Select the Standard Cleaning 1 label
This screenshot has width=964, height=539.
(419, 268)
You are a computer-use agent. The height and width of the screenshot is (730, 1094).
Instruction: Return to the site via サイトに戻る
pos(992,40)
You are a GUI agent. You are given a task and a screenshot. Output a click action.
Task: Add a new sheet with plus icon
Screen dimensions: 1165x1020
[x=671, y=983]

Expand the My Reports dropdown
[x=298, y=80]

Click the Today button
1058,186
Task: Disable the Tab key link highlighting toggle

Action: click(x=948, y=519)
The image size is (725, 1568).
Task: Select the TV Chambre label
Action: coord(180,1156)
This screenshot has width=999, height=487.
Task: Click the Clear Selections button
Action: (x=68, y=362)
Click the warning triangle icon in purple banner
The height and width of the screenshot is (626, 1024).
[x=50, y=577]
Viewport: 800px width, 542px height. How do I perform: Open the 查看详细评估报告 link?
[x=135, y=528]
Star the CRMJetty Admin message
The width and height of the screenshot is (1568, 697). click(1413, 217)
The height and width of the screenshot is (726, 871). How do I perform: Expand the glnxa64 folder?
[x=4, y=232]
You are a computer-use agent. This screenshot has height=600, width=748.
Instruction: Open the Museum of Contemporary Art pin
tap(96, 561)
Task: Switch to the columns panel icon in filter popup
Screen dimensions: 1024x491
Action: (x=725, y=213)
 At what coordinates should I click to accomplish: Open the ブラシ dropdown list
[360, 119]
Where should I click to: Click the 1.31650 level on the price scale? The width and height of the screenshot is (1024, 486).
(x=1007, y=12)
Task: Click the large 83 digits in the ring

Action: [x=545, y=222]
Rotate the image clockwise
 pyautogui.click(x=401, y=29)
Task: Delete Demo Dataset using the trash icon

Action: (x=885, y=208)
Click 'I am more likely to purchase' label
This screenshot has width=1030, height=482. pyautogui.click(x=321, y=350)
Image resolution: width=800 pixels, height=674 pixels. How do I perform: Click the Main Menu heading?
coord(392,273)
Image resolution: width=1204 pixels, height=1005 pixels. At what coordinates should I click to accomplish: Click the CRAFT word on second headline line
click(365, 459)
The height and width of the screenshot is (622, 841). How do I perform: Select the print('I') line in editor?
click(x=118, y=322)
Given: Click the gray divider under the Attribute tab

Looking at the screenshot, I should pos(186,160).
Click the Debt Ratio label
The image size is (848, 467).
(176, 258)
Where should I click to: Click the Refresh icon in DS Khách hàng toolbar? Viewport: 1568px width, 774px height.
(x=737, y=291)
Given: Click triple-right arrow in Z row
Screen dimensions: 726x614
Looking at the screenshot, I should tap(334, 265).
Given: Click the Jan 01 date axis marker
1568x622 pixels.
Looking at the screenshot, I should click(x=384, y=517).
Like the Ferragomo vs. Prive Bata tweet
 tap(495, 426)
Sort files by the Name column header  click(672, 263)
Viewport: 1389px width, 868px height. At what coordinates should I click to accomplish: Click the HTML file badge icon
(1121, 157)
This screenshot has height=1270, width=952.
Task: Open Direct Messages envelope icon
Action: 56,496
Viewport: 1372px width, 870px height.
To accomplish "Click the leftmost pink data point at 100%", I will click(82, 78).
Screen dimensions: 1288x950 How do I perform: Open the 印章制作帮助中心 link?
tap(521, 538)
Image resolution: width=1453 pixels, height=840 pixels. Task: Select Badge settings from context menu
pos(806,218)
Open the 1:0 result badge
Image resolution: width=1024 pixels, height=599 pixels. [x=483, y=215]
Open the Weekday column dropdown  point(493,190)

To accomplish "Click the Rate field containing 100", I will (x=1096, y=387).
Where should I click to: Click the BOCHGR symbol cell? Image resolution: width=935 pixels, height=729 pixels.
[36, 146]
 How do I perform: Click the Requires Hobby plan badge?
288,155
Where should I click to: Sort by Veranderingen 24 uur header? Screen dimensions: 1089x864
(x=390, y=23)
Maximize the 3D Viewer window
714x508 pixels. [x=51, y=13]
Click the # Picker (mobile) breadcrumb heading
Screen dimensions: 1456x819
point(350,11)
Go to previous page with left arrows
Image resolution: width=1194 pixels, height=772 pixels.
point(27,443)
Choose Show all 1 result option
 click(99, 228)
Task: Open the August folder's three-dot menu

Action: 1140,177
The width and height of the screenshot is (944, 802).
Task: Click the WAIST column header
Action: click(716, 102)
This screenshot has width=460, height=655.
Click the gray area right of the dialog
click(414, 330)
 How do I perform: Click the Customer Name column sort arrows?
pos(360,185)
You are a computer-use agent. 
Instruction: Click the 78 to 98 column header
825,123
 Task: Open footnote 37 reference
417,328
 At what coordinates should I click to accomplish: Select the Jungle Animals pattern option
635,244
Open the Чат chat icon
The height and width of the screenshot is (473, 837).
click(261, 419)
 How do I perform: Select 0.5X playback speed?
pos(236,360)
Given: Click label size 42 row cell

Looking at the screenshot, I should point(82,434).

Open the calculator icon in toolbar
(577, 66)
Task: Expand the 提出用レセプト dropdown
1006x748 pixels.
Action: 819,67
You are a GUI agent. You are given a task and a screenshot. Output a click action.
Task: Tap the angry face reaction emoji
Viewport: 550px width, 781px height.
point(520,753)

──────────

• Requirement
Transcribe the data above in full, exactly as it appears.

• Response to this task
Select the Standard Cleaning 1 label
This screenshot has width=964, height=539.
(419, 268)
You are a computer-use agent. The height and width of the screenshot is (730, 1094).
Instruction: Return to the site via サイトに戻る
pos(992,40)
You are a GUI agent. You are given a task and a screenshot. Output a click action.
Task: Add a new sheet with plus icon
Screen dimensions: 1165x1020
[x=671, y=983]

Expand the My Reports dropdown
[x=298, y=80]

Click the Today button
1058,186
Task: Disable the Tab key link highlighting toggle

Action: click(x=948, y=519)
The image size is (725, 1568).
Task: Select the TV Chambre label
Action: coord(180,1156)
This screenshot has width=999, height=487.
Task: Click the Clear Selections button
Action: (x=68, y=362)
Click the warning triangle icon in purple banner
The height and width of the screenshot is (626, 1024).
[x=50, y=577]
Viewport: 800px width, 542px height. How do I perform: Open the 查看详细评估报告 link?
[x=135, y=528]
Star the CRMJetty Admin message
The width and height of the screenshot is (1568, 697). click(1413, 217)
The height and width of the screenshot is (726, 871). How do I perform: Expand the glnxa64 folder?
[x=4, y=232]
You are a computer-use agent. This screenshot has height=600, width=748.
Instruction: Open the Museum of Contemporary Art pin
tap(96, 561)
Task: Switch to the columns panel icon in filter popup
Screen dimensions: 1024x491
Action: (x=725, y=213)
 At what coordinates should I click to accomplish: Open the ブラシ dropdown list
[360, 119]
Where should I click to: Click the 1.31650 level on the price scale? The width and height of the screenshot is (1024, 486).
(x=1007, y=12)
Task: Click the large 83 digits in the ring

Action: [x=545, y=222]
Rotate the image clockwise
 pyautogui.click(x=401, y=29)
Task: Delete Demo Dataset using the trash icon

Action: (x=885, y=208)
Click 'I am more likely to purchase' label
This screenshot has width=1030, height=482. pyautogui.click(x=321, y=350)
Image resolution: width=800 pixels, height=674 pixels. How do I perform: Click the Main Menu heading?
coord(392,273)
Image resolution: width=1204 pixels, height=1005 pixels. At what coordinates should I click to accomplish: Click the CRAFT word on second headline line
click(365, 459)
The height and width of the screenshot is (622, 841). How do I perform: Select the print('I') line in editor?
click(x=118, y=322)
Given: Click the gray divider under the Attribute tab

Looking at the screenshot, I should pos(186,160).
Click the Debt Ratio label
The image size is (848, 467).
(176, 258)
Where should I click to: Click the Refresh icon in DS Khách hàng toolbar? Viewport: 1568px width, 774px height.
(x=737, y=291)
Given: Click triple-right arrow in Z row
Screen dimensions: 726x614
Looking at the screenshot, I should tap(334, 265).
Given: Click the Jan 01 date axis marker
1568x622 pixels.
Looking at the screenshot, I should click(x=384, y=517).
Like the Ferragomo vs. Prive Bata tweet
 tap(495, 426)
Sort files by the Name column header  click(672, 263)
Viewport: 1389px width, 868px height. At what coordinates should I click to accomplish: Click the HTML file badge icon
(1121, 157)
This screenshot has height=1270, width=952.
Task: Open Direct Messages envelope icon
Action: 56,496
Viewport: 1372px width, 870px height.
To accomplish "Click the leftmost pink data point at 100%", I will click(82, 78).
Screen dimensions: 1288x950 How do I perform: Open the 印章制作帮助中心 link?
tap(521, 538)
Image resolution: width=1453 pixels, height=840 pixels. Task: Select Badge settings from context menu
pos(806,218)
Open the 1:0 result badge
Image resolution: width=1024 pixels, height=599 pixels. [x=483, y=215]
Open the Weekday column dropdown  point(493,190)

To accomplish "Click the Rate field containing 100", I will (x=1096, y=387).
Where should I click to: Click the BOCHGR symbol cell? Image resolution: width=935 pixels, height=729 pixels.
[36, 146]
 How do I perform: Click the Requires Hobby plan badge?
288,155
Where should I click to: Sort by Veranderingen 24 uur header? Screen dimensions: 1089x864
(x=390, y=23)
Maximize the 3D Viewer window
714x508 pixels. [x=51, y=13]
Click the # Picker (mobile) breadcrumb heading
Screen dimensions: 1456x819
point(350,11)
Go to previous page with left arrows
Image resolution: width=1194 pixels, height=772 pixels.
point(27,443)
Choose Show all 1 result option
 click(99, 228)
Task: Open the August folder's three-dot menu

Action: 1140,177
The width and height of the screenshot is (944, 802).
Task: Click the WAIST column header
Action: click(716, 102)
This screenshot has width=460, height=655.
Click the gray area right of the dialog
click(414, 330)
 How do I perform: Click the Customer Name column sort arrows?
pos(360,185)
You are a computer-use agent. 
Instruction: Click the 78 to 98 column header
825,123
 Task: Open footnote 37 reference
417,328
 At what coordinates should I click to accomplish: Select the Jungle Animals pattern option
635,244
Open the Чат chat icon
The height and width of the screenshot is (473, 837).
click(261, 419)
 How do I perform: Select 0.5X playback speed?
pos(236,360)
Given: Click label size 42 row cell

Looking at the screenshot, I should point(82,434).

Open the calculator icon in toolbar
(577, 66)
Task: Expand the 提出用レセプト dropdown
1006x748 pixels.
Action: 819,67
You are a GUI agent. You are given a task and a screenshot. Output a click action.
Task: Tap the angry face reaction emoji
Viewport: 550px width, 781px height.
point(520,753)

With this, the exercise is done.